Response to mesenchymal-epithelial transition (MET) inhibitors in NSCLC with mesenchymal-epithelial transition gene (MET) exon 14 skipping (METex14) has fueled molecular screening efforts and the search for optimal therapies. However, further work is needed to refine the clinicopathologic and prognostic implications of METex14 skipping.


Among 795 East Asian patients who underwent a surgical procedure for NSCLC, we screened 45 patients with quintuple-negative (EGFR-negative/KRAS-negative/anaplastic lymphoma kinase gene [ALK]-negative/ROS1-negative/ret proto-oncogene [RET]-negative) lung adenocarcinomas by using reverse-transcriptase polymerase chain reaction and found 17 patients (37.8%) with METex14 skipping. We also investigated the effect of small interfering RNA (siRNA) targeting skipping junction in cells with METex14 skipping.


The median age of the 17 patients was 73 years. The acinar subtype was predominant (52.9%), followed by the solid subtype (35.3%). MET immunohistochemistry demonstrated 100% sensitivity and 70.4% specificity. Multivariate analyses showed that patients with METex14 skipping had a higher recurrence rate than those with ALK fusion (versus METex14 skipping) (hazard ratio = 0.283, 95% confidence interval: 0.119-0.670) in stage I to IIIA disease; however, the differences in overall survival were not significant after adjustment for pathologic stage (p = 0.669). Meanwhile, siRNA decreased MET-driven signaling pathways in Hs746T cells, and combined treatment with siRNA and crizotinib inhibited cell proliferation in crizotinib-resistant H596 cells.

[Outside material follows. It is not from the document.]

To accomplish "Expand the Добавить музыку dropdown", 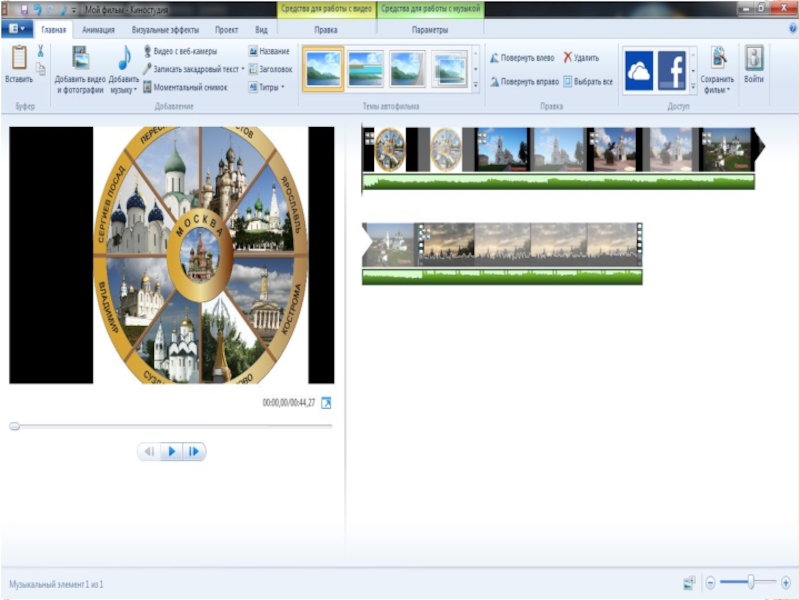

The prevalence of METex14 skipping was quite high in East Asian patients without other driver mutations in lung adenocarcinomas. METex14 skipping was associated with old age, the acinar or solid histologic subtype, and high MET immunohistochemical expression. The prognosis of patients with METex14 skipping was similar to that of patients with major driver mutations. siRNA targeting the junction of METex14 skipping could inhibit MET-driven signaling pathways in cells with METex14 skipping.